## BEGIN PASSAGE PROVIDED

A bloom filter is a space-efficient probabilistic data structure that tests whether an element is a member of a set. False positive matches are possible, but false negatives are not – if the filter says an element is not present, it definitely is not. If it says an element might be present, it could be a false positive.

Architecture ¶

Gloom uses two key optimizations for maximum throughput:

Cache-line blocking: Each bloom filter is divided into 512-bit (64-byte) blocks that match the CPU cache line size. All k hash probes for a single key access the same block, meaning only one cache line is touched per operation. This dramatically reduces memory latency compared to traditional bloom filters where k probes might touch k different cache lines.

One-hashing with prime partitions: Instead of computing k independent hash functions, gloom computes a single xxh3 hash and derives k bit positions using modulo operations with distinct prime numbers. This technique, based on the paper "One-Hashing Bloom Filter", provides excellent bit distribution while being much faster than multiple hash computations.

Implementations ¶

Three filter implementations are provided for different use cases:

Filter is the fastest option for single-threaded workloads. It has no synchronization overhead and achieves ~20ns per Add/Test operation.

AtomicFilter provides thread-safety using lock-free atomic operations. Multiple goroutines can safely call Add and Test concurrently. It uses sync/atomic.Uint64.Or (Go 1.23+) for efficient atomic bit-setting.

ShardedAtomicFilter distributes keys across multiple independent shards to reduce contention under heavy parallel writes. The shard count is auto-tuned to GOMAXPROCS by default. Use this when you have many goroutines performing concurrent writes.

Choosing Parameters ¶

Use New, NewAtomic, or NewShardedAtomicDefault with your expected number of items and desired false positive rate:

// Filter for 1 million items with 1% false positive rate
f := gloom.New(1_000_000, 0.01)

The functions automatically calculate optimal filter size and number of hash functions. For advanced use cases, NewWithParams and NewAtomicWithParams allow explicit control over the number of 512-bit blocks and hash functions.

False Positive Rate ¶

The false positive rate depends on:

Filter capacity (number of blocks)
Number of hash functions (k)
Number of items added

When the filter is filled to its intended capacity, it will achieve approximately the target false positive rate. Adding more items than the capacity increases the false positive rate. Use Filter.EstimatedFalsePositiveRate to monitor the current rate.

## END PASSAGE PROVIDED

▶ **ACTIONS TO TAKE**:
[a] Translate this sentence from the gloom documentation into Spanish: "The shard count is auto-tuned to GOMAXPROCS by default."
[b] Answer these questions from the gloom documentation:
(i) How large is each block a filter is divided into?
(ii) Which hash does gloom compute once to derive its k bit positions?
(iii) About how long does a Filter Add/Test operation take?
[c] From the gloom documentation, copy out the part that opens with the words containing "Three filter implementations" and closes with "performing concurrent writes.".

## BEGIN ENTRIES

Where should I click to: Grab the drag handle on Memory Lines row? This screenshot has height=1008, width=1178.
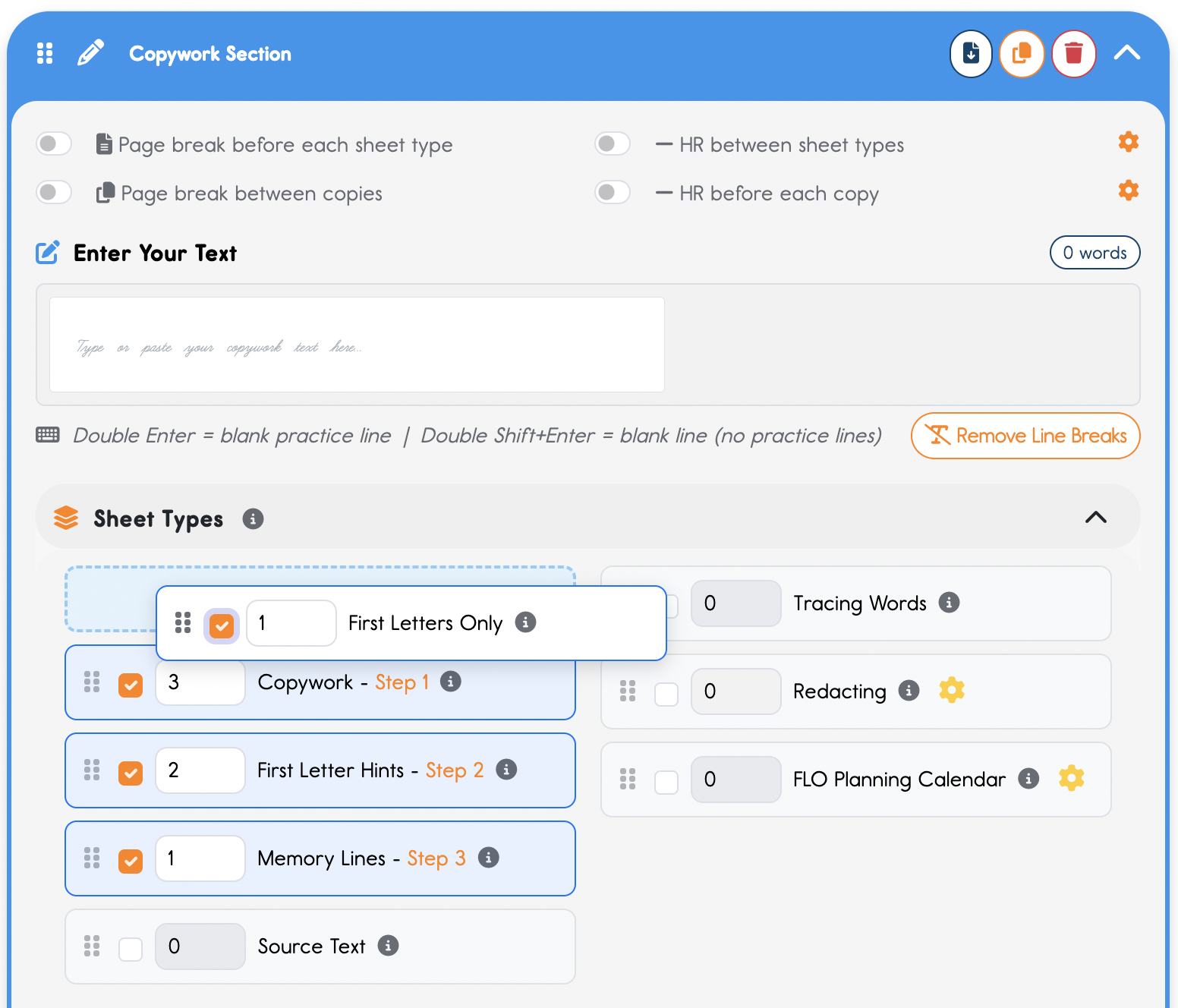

## END ENTRIES
## BEGIN ENTRIES

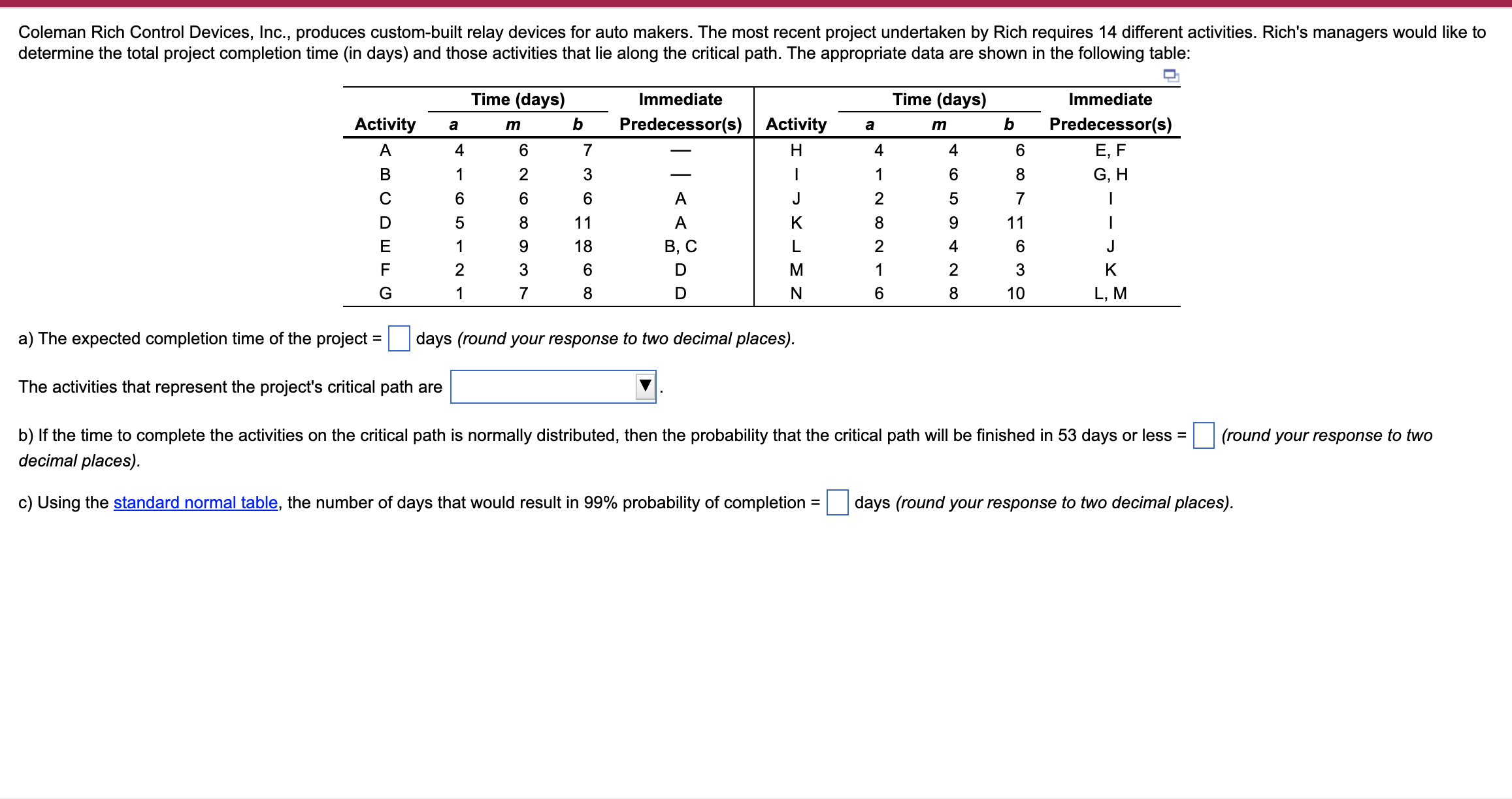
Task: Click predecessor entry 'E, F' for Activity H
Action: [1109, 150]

## END ENTRIES

▶ **TASK RESPONSES**:
[a] Por defecto, el número de fragmentos se ajusta automáticamente a GOMAXPROCS.

[b]
(i) 512 bits (64 bytes).
(ii) A single xxh3 hash.
(iii) About 20ns per operation.

[c]
Three filter implementations are provided for different use cases:

Filter is the fastest option for single-threaded workloads. It has no synchronization overhead and achieves ~20ns per Add/Test operation.

AtomicFilter provides thread-safety using lock-free atomic operations. Multiple goroutines can safely call Add and Test concurrently. It uses sync/atomic.Uint64.Or (Go 1.23+) for efficient atomic bit-setting.

ShardedAtomicFilter distributes keys across multiple independent shards to reduce contention under heavy parallel writes. The shard count is auto-tuned to GOMAXPROCS by default. Use this when you have many goroutines performing concurrent writes.